Please give the data again in full, exactly as it reads.

== Segment start ==

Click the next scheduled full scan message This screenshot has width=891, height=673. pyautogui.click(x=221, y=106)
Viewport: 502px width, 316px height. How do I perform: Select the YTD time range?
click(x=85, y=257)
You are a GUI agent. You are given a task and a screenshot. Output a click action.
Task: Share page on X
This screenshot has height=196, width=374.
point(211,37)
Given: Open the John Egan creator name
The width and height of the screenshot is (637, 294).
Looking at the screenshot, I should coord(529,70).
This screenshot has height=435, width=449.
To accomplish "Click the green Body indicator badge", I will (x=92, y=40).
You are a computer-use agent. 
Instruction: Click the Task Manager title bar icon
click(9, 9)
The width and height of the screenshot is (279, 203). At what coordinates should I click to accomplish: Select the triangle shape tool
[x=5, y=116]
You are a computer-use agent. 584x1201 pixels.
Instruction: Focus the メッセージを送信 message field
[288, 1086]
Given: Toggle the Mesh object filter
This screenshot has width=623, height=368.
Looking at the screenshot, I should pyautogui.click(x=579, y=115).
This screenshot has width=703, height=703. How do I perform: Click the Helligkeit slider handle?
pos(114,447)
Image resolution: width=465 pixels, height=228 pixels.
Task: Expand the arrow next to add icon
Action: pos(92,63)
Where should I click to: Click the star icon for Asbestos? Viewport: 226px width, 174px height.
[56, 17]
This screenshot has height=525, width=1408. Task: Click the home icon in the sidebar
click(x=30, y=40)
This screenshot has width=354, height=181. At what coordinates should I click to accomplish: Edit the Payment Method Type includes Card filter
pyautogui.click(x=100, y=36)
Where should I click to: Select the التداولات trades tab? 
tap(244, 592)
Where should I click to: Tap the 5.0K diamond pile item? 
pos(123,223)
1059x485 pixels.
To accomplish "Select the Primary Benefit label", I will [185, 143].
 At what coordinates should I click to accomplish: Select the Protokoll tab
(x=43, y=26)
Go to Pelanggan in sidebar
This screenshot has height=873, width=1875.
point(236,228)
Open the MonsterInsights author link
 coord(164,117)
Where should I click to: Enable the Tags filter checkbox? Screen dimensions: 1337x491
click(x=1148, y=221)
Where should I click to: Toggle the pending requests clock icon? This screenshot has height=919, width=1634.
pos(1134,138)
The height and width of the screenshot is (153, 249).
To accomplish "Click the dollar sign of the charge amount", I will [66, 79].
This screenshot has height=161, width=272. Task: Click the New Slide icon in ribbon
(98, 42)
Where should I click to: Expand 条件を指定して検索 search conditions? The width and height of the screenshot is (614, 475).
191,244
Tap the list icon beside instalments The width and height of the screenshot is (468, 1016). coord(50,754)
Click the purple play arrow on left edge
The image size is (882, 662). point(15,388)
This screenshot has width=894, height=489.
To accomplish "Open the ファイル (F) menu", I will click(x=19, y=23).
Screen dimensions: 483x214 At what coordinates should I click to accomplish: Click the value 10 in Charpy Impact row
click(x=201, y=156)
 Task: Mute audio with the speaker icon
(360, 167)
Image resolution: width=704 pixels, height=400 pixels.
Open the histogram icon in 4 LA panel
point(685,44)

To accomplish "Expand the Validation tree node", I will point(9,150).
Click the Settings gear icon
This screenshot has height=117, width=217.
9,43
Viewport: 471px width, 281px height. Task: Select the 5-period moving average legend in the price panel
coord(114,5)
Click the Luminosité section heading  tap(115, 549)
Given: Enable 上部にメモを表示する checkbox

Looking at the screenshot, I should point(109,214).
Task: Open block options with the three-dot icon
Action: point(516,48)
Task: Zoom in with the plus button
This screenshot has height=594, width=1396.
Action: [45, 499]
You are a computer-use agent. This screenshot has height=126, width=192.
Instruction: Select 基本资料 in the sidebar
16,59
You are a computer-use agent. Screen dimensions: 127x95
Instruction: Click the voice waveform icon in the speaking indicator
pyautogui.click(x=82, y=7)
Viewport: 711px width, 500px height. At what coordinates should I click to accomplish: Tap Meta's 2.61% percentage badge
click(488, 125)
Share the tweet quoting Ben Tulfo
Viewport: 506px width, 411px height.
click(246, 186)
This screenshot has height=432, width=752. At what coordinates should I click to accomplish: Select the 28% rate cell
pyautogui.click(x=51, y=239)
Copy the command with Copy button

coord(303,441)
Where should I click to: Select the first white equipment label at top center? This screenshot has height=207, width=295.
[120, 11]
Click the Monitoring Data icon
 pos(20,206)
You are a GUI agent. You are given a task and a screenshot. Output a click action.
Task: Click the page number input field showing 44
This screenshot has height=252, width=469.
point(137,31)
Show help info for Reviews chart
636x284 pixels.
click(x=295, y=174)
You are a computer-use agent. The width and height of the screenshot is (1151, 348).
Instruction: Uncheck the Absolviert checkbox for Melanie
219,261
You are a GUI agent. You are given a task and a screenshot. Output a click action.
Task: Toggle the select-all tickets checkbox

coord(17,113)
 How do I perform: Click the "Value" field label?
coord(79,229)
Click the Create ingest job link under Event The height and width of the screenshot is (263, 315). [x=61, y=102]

== Segment end ==

ANSWER TO THIS EXERCISE:
Click the next scheduled full scan message This screenshot has width=891, height=673. pyautogui.click(x=221, y=106)
Viewport: 502px width, 316px height. How do I perform: Select the YTD time range?
click(x=85, y=257)
You are a GUI agent. You are given a task and a screenshot. Output a click action.
Task: Share page on X
This screenshot has height=196, width=374.
point(211,37)
Given: Open the John Egan creator name
The width and height of the screenshot is (637, 294).
Looking at the screenshot, I should coord(529,70).
This screenshot has height=435, width=449.
To accomplish "Click the green Body indicator badge", I will (x=92, y=40).
You are a computer-use agent. 
Instruction: Click the Task Manager title bar icon
click(9, 9)
The width and height of the screenshot is (279, 203). At what coordinates should I click to accomplish: Select the triangle shape tool
[x=5, y=116]
You are a computer-use agent. 584x1201 pixels.
Instruction: Focus the メッセージを送信 message field
[288, 1086]
Given: Toggle the Mesh object filter
This screenshot has width=623, height=368.
Looking at the screenshot, I should pyautogui.click(x=579, y=115).
This screenshot has width=703, height=703. How do I perform: Click the Helligkeit slider handle?
pos(114,447)
Image resolution: width=465 pixels, height=228 pixels.
Task: Expand the arrow next to add icon
Action: pos(92,63)
Where should I click to: Click the star icon for Asbestos? Viewport: 226px width, 174px height.
[56, 17]
This screenshot has height=525, width=1408. Task: Click the home icon in the sidebar
click(x=30, y=40)
This screenshot has width=354, height=181. At what coordinates should I click to accomplish: Edit the Payment Method Type includes Card filter
pyautogui.click(x=100, y=36)
Where should I click to: Select the التداولات trades tab? 
tap(244, 592)
Where should I click to: Tap the 5.0K diamond pile item? 
pos(123,223)
1059x485 pixels.
To accomplish "Select the Primary Benefit label", I will [185, 143].
 At what coordinates should I click to accomplish: Select the Protokoll tab
(x=43, y=26)
Go to Pelanggan in sidebar
This screenshot has height=873, width=1875.
point(236,228)
Open the MonsterInsights author link
 coord(164,117)
Where should I click to: Enable the Tags filter checkbox? Screen dimensions: 1337x491
click(x=1148, y=221)
Where should I click to: Toggle the pending requests clock icon? This screenshot has height=919, width=1634.
pos(1134,138)
The height and width of the screenshot is (153, 249).
To accomplish "Click the dollar sign of the charge amount", I will [66, 79].
This screenshot has height=161, width=272. Task: Click the New Slide icon in ribbon
(98, 42)
Where should I click to: Expand 条件を指定して検索 search conditions? The width and height of the screenshot is (614, 475).
191,244
Tap the list icon beside instalments The width and height of the screenshot is (468, 1016). coord(50,754)
Click the purple play arrow on left edge
The image size is (882, 662). point(15,388)
This screenshot has width=894, height=489.
To accomplish "Open the ファイル (F) menu", I will click(x=19, y=23).
Screen dimensions: 483x214 At what coordinates should I click to accomplish: Click the value 10 in Charpy Impact row
click(x=201, y=156)
 Task: Mute audio with the speaker icon
(360, 167)
Image resolution: width=704 pixels, height=400 pixels.
Open the histogram icon in 4 LA panel
point(685,44)

To accomplish "Expand the Validation tree node", I will point(9,150).
Click the Settings gear icon
This screenshot has height=117, width=217.
9,43
Viewport: 471px width, 281px height. Task: Select the 5-period moving average legend in the price panel
coord(114,5)
Click the Luminosité section heading  tap(115, 549)
Given: Enable 上部にメモを表示する checkbox

Looking at the screenshot, I should point(109,214).
Task: Open block options with the three-dot icon
Action: point(516,48)
Task: Zoom in with the plus button
This screenshot has height=594, width=1396.
Action: [45, 499]
You are a computer-use agent. This screenshot has height=126, width=192.
Instruction: Select 基本资料 in the sidebar
16,59
You are a computer-use agent. Screen dimensions: 127x95
Instruction: Click the voice waveform icon in the speaking indicator
pyautogui.click(x=82, y=7)
Viewport: 711px width, 500px height. At what coordinates should I click to accomplish: Tap Meta's 2.61% percentage badge
click(488, 125)
Share the tweet quoting Ben Tulfo
Viewport: 506px width, 411px height.
click(246, 186)
This screenshot has height=432, width=752. At what coordinates should I click to accomplish: Select the 28% rate cell
pyautogui.click(x=51, y=239)
Copy the command with Copy button

coord(303,441)
Where should I click to: Select the first white equipment label at top center? This screenshot has height=207, width=295.
[120, 11]
Click the Monitoring Data icon
 pos(20,206)
You are a GUI agent. You are given a task and a screenshot. Output a click action.
Task: Click the page number input field showing 44
This screenshot has height=252, width=469.
point(137,31)
Show help info for Reviews chart
636x284 pixels.
click(x=295, y=174)
You are a computer-use agent. The width and height of the screenshot is (1151, 348).
Instruction: Uncheck the Absolviert checkbox for Melanie
219,261
You are a GUI agent. You are given a task and a screenshot. Output a click action.
Task: Toggle the select-all tickets checkbox

coord(17,113)
 How do I perform: Click the "Value" field label?
coord(79,229)
Click the Create ingest job link under Event The height and width of the screenshot is (263, 315). [x=61, y=102]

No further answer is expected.